Haeckers Erinnerung an Vergil als „anima naturaliter Christiana“ hat Broch nicht einfach übernommen, sondern angereichert. Dabei ist es ihm besonders um die Individualisierung von Freiheit und Menschenwürde zu tun, woraus die Forderung nach Abschaffung der Sklaverei folgt. Parallel zum Vergil-Roman hat Broch in den frühen 1940er Jahren an seiner Massenwahntheorie (KW 12) gearbeitet. In ihr erkannte der Autor, dass in Hitlers Staat eine „neue Sklavenschicht“ im Entstehen begriffen war (KW 12, 40). Im nationalsozialistischen Deutschland sei der Zustand der „Vollversklavung“ für Juden und politische Gegner bereits eingetreten. Ihr konkreter Ausdruck wie ihr „Symbol“ sei das „Konzentrationslager“ (KW 12, 468). Wenn Broch das Konzentrationslager beschreibt, nimmt er Formulierungen vorweg, die sich ein halbes Jahrhundert später in Giorgio Agambens Studien26 finden. Broch schreibt:

Das Konzentrationslager ist die letzte Steigerung [...] jeder Versklavung. Der Mensch wird seines letzten Ich-Bewußtseins entkleidet; statt seines Namens erhält er eine Nummer und soll sich auch nur mehr als Nummer fühlen. Er ist zur Leiche geworden, bevor er noch gestorben ist [...]; der magische Gott der Versklavung ist [...] ein Aasfresser, der zehntausende, hunderttausende von Leichen braucht und auch nach Millionen noch unbefriedigt bleibt, der Nimmersatt, dem Hitler diente und mit dem er sich identifizierte [...]. Dies ist die Magie-Religion der Versklavung, und Hitlers Schatten geht in jedem Totalitärstaat um. (KW 12, 485).

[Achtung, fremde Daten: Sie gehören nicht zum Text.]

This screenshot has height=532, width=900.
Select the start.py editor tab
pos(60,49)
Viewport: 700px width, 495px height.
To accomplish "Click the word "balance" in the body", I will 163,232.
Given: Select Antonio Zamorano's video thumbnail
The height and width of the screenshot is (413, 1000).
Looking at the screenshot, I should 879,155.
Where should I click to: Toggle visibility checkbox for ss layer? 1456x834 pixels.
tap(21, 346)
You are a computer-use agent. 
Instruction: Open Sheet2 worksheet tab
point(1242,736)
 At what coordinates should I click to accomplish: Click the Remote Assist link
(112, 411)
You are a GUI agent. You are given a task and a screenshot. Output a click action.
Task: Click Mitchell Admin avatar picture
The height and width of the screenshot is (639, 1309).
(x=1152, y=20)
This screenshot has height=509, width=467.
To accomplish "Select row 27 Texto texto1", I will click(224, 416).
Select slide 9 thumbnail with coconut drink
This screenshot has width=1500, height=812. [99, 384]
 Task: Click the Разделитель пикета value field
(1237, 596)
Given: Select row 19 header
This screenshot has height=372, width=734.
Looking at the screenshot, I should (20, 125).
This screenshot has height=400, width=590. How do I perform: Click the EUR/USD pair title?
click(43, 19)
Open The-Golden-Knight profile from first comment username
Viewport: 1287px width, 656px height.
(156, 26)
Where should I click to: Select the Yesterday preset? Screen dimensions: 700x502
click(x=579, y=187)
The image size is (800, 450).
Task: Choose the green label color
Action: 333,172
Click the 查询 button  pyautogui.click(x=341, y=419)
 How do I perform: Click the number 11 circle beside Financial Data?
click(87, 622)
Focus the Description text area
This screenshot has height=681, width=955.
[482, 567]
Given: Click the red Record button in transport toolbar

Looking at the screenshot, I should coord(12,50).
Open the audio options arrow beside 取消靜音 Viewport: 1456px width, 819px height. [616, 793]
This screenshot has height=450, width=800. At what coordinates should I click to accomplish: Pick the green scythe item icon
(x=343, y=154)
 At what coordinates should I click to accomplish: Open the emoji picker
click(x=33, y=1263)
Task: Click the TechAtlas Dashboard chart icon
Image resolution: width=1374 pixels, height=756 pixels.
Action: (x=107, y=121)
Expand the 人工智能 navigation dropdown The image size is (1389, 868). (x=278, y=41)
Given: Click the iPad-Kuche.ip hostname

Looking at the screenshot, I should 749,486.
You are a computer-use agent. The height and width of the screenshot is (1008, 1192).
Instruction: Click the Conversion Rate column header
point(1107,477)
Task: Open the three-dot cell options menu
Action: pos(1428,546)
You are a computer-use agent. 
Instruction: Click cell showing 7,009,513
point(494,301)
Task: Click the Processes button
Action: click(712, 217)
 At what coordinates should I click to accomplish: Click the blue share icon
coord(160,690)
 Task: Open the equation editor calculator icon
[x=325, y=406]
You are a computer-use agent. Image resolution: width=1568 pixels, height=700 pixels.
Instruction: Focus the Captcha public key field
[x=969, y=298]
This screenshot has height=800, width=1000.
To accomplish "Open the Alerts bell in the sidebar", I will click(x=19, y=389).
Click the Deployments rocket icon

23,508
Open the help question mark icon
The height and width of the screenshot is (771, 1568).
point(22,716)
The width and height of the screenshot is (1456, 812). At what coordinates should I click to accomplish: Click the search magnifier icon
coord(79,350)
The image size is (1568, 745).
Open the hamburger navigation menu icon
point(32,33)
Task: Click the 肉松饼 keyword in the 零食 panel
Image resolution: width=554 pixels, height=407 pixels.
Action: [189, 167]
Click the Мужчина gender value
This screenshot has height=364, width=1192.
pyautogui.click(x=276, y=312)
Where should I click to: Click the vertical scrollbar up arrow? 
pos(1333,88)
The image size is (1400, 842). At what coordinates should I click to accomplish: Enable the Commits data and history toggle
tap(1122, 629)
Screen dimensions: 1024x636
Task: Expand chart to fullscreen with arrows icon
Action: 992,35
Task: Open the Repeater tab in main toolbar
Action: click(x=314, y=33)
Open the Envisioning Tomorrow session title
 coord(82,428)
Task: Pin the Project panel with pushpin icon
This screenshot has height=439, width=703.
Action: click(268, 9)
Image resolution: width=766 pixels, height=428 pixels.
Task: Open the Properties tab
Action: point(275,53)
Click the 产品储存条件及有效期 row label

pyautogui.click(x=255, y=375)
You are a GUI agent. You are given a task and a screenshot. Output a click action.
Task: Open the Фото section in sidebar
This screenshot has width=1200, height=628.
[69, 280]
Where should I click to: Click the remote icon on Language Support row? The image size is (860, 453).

Nach Broch ist man nur mit Hilfe des „Menschenrechts“ in der Lage, „Versklavung“ als „Rechtswidrigkeit“ (KW 12, 508) zu definieren. Die Menschenrechte, meinte er, müssten international anerkannt werden und global einklagbar sein. In der „Massenwahntheorie“ fasst Broch zusammen: „Der Satz von der unbedingten Verwerflichkeit der menschlichen Versklavung“ habe „als ‚irdisch absolut‘“ zu gelten und sei „an die Spitze des empirischen Menschenrechtes“ zu stellen (KW 12, 472). Er forderte die Etablierung eines internationalen Gerichtshofes für Menschenrechte, der den Vereinten Nationen, der UNO, zugeordnet werden solle (KW 11, 390).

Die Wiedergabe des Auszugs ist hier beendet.